Readings and multimedia examples of research projects, to be studied weekly in advance of the class. Links will be made available on Moodle.

Reading list

Selection of literature
The short list below is included to give an indication. Students will read a selection of ethnographic monographs and will additionally study multimedia resources with examples of creative and participatory research projects into spatial issues. A full list of readings and audio-visual resources will be announced during the first class.

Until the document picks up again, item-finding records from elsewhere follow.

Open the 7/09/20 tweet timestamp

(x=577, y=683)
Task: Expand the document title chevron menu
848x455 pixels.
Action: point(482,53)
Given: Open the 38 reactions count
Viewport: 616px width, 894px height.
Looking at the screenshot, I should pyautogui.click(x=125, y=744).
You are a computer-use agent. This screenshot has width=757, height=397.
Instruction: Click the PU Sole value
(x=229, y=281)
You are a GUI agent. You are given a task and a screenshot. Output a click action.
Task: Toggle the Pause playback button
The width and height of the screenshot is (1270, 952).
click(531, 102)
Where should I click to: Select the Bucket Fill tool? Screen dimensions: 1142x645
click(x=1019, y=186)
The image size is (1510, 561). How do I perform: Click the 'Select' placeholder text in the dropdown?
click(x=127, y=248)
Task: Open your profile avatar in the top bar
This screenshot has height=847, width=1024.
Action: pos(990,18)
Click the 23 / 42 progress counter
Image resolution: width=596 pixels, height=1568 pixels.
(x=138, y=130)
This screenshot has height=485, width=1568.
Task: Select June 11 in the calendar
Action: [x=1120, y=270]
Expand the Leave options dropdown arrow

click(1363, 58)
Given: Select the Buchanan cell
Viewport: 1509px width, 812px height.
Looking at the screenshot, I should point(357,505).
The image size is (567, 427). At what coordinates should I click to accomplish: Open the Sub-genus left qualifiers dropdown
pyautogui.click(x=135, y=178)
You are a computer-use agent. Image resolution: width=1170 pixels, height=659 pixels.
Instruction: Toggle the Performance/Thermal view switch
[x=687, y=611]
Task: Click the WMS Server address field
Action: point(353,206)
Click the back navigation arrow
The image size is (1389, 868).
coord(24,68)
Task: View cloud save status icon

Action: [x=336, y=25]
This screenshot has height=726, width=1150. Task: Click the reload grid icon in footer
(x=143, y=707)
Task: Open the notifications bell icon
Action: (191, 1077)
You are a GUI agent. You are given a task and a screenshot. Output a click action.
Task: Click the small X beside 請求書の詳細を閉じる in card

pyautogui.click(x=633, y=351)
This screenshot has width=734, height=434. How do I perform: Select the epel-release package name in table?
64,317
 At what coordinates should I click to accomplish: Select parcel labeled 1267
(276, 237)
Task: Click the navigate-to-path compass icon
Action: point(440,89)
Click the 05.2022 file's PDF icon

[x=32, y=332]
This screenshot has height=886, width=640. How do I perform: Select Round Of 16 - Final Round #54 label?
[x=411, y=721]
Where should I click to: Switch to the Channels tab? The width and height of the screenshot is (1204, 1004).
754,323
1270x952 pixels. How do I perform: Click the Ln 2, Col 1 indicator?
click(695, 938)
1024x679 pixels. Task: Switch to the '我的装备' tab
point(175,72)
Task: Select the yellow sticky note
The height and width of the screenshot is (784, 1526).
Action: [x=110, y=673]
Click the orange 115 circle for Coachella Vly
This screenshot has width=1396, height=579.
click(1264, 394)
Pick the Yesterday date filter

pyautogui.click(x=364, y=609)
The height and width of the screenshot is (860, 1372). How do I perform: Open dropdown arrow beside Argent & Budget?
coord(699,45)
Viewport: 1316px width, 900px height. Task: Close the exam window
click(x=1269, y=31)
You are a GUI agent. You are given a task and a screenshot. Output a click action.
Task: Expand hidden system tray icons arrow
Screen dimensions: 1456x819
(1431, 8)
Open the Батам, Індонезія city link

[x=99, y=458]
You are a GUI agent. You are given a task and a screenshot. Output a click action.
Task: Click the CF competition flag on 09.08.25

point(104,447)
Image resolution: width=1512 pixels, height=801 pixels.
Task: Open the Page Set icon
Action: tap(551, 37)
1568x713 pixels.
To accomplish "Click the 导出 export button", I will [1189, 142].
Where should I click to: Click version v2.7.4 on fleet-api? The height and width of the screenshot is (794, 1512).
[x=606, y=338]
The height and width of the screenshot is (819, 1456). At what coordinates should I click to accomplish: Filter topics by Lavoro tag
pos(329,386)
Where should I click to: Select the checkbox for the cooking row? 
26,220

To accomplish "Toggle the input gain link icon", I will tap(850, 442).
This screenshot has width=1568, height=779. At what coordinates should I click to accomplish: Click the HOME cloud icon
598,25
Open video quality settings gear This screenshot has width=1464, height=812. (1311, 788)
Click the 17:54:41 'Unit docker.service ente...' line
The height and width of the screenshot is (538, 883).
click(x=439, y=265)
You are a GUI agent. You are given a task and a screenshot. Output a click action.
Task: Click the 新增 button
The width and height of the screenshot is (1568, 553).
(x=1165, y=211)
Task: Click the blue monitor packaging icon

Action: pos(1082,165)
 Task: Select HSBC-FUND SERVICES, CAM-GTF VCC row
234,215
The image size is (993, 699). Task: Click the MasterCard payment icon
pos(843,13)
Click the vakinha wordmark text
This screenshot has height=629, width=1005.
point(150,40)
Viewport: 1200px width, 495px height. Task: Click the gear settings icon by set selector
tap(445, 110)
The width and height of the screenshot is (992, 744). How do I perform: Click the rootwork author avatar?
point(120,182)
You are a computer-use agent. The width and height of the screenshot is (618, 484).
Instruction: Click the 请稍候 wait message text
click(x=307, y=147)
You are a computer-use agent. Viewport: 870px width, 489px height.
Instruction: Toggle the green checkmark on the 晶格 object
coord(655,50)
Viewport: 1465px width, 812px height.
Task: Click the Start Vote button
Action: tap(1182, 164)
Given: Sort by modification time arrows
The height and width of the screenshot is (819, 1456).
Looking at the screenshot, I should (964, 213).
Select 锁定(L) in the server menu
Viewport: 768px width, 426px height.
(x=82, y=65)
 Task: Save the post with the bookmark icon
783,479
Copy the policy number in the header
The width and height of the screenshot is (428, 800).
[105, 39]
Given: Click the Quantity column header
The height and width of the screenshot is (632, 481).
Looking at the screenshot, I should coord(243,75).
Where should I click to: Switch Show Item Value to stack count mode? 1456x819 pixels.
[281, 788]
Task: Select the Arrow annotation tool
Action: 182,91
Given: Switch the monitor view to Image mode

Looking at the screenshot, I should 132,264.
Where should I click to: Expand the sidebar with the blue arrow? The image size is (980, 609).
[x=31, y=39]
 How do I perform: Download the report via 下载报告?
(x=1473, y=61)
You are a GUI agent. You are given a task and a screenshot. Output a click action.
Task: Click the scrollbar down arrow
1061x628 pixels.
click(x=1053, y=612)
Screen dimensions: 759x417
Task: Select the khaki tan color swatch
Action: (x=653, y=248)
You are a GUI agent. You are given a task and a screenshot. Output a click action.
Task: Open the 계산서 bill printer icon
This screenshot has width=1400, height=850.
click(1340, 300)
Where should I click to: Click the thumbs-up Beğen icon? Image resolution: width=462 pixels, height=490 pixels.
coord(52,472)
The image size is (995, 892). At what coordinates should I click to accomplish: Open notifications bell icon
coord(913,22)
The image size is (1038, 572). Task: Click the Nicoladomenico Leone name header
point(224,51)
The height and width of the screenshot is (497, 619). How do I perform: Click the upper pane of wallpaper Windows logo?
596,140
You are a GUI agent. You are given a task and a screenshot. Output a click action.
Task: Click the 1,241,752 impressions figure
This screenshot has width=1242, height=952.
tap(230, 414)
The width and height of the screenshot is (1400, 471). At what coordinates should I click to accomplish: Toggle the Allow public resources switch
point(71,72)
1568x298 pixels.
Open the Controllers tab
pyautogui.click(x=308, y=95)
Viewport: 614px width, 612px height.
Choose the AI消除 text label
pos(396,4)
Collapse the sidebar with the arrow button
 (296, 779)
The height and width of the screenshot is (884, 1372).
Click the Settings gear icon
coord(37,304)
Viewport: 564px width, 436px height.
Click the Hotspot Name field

- Low, Setha. 2017. Spatializing Culture: The Ethnography of Space and Place. London: Routledge.
- Anna Lowenhaupt Tsing. 2015. The Mushroom at the End of the World:On the Possibility of Life in Capitalist Ruins. Princeton: Princeton University Press (available as audiobook on Audible, narrated by Susan Ericksen).
- Basso, Keith. 1996. Wisdom Sits in Places: Landscape and Language among the Western Apache. Albuquerque: University of New Mexico Press (accessible as audiobook on Audible, narrated by Steven Jay Cohen).